(ACTIVITY): Return every line of the data below word for word, including the punctuation.

(AVAILABLE RECORDS):
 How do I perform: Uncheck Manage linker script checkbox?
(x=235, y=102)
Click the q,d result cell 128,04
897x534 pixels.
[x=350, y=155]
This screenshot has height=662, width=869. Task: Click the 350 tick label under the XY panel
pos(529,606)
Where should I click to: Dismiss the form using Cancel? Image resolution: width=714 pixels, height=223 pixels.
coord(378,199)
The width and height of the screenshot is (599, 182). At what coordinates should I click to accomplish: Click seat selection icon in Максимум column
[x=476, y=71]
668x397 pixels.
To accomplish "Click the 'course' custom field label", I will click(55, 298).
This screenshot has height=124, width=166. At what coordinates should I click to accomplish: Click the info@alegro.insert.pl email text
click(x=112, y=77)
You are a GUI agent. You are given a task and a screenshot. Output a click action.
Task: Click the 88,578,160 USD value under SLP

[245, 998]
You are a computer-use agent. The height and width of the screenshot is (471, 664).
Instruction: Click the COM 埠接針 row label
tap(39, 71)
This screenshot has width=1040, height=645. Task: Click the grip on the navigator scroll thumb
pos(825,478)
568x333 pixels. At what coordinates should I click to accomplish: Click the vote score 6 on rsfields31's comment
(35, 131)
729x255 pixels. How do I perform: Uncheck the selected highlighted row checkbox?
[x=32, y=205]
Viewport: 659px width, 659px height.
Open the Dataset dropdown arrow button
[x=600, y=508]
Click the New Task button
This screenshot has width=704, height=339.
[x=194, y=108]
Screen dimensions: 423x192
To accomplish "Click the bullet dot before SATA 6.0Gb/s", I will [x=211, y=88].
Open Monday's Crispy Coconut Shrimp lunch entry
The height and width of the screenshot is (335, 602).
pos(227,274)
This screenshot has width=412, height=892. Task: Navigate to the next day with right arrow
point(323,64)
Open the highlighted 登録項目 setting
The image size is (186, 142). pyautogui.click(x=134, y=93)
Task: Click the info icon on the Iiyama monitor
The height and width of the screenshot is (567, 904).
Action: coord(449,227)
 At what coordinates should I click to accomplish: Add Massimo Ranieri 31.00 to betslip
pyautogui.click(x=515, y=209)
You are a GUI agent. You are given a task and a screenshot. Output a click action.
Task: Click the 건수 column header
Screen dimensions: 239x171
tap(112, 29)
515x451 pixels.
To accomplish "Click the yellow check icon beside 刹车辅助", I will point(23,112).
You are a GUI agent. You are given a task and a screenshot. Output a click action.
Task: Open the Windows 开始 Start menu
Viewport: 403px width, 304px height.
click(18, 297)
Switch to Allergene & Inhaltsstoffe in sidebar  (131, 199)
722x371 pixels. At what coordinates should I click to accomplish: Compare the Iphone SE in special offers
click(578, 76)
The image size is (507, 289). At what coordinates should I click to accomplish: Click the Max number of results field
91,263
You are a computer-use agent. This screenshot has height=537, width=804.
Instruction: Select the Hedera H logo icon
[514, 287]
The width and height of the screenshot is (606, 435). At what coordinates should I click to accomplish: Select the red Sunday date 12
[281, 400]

(RESULT OF THIS TASK):
 How do I perform: Uncheck Manage linker script checkbox?
(x=235, y=102)
Click the q,d result cell 128,04
897x534 pixels.
[x=350, y=155]
This screenshot has height=662, width=869. Task: Click the 350 tick label under the XY panel
pos(529,606)
Where should I click to: Dismiss the form using Cancel? Image resolution: width=714 pixels, height=223 pixels.
coord(378,199)
The width and height of the screenshot is (599, 182). At what coordinates should I click to accomplish: Click seat selection icon in Максимум column
[x=476, y=71]
668x397 pixels.
To accomplish "Click the 'course' custom field label", I will click(55, 298).
This screenshot has height=124, width=166. At what coordinates should I click to accomplish: Click the info@alegro.insert.pl email text
click(x=112, y=77)
You are a GUI agent. You are given a task and a screenshot. Output a click action.
Task: Click the 88,578,160 USD value under SLP

[245, 998]
You are a computer-use agent. The height and width of the screenshot is (471, 664).
Instruction: Click the COM 埠接針 row label
tap(39, 71)
This screenshot has width=1040, height=645. Task: Click the grip on the navigator scroll thumb
pos(825,478)
568x333 pixels. At what coordinates should I click to accomplish: Click the vote score 6 on rsfields31's comment
(35, 131)
729x255 pixels. How do I perform: Uncheck the selected highlighted row checkbox?
[x=32, y=205]
Viewport: 659px width, 659px height.
Open the Dataset dropdown arrow button
[x=600, y=508]
Click the New Task button
This screenshot has width=704, height=339.
[x=194, y=108]
Screen dimensions: 423x192
To accomplish "Click the bullet dot before SATA 6.0Gb/s", I will [x=211, y=88].
Open Monday's Crispy Coconut Shrimp lunch entry
The height and width of the screenshot is (335, 602).
pos(227,274)
This screenshot has width=412, height=892. Task: Navigate to the next day with right arrow
point(323,64)
Open the highlighted 登録項目 setting
The image size is (186, 142). pyautogui.click(x=134, y=93)
Task: Click the info icon on the Iiyama monitor
The height and width of the screenshot is (567, 904).
Action: coord(449,227)
 At what coordinates should I click to accomplish: Add Massimo Ranieri 31.00 to betslip
pyautogui.click(x=515, y=209)
You are a GUI agent. You are given a task and a screenshot. Output a click action.
Task: Click the 건수 column header
Screen dimensions: 239x171
tap(112, 29)
515x451 pixels.
To accomplish "Click the yellow check icon beside 刹车辅助", I will point(23,112).
You are a GUI agent. You are given a task and a screenshot. Output a click action.
Task: Open the Windows 开始 Start menu
Viewport: 403px width, 304px height.
click(18, 297)
Switch to Allergene & Inhaltsstoffe in sidebar  (131, 199)
722x371 pixels. At what coordinates should I click to accomplish: Compare the Iphone SE in special offers
click(578, 76)
The image size is (507, 289). At what coordinates should I click to accomplish: Click the Max number of results field
91,263
You are a computer-use agent. This screenshot has height=537, width=804.
Instruction: Select the Hedera H logo icon
[514, 287]
The width and height of the screenshot is (606, 435). At what coordinates should I click to accomplish: Select the red Sunday date 12
[281, 400]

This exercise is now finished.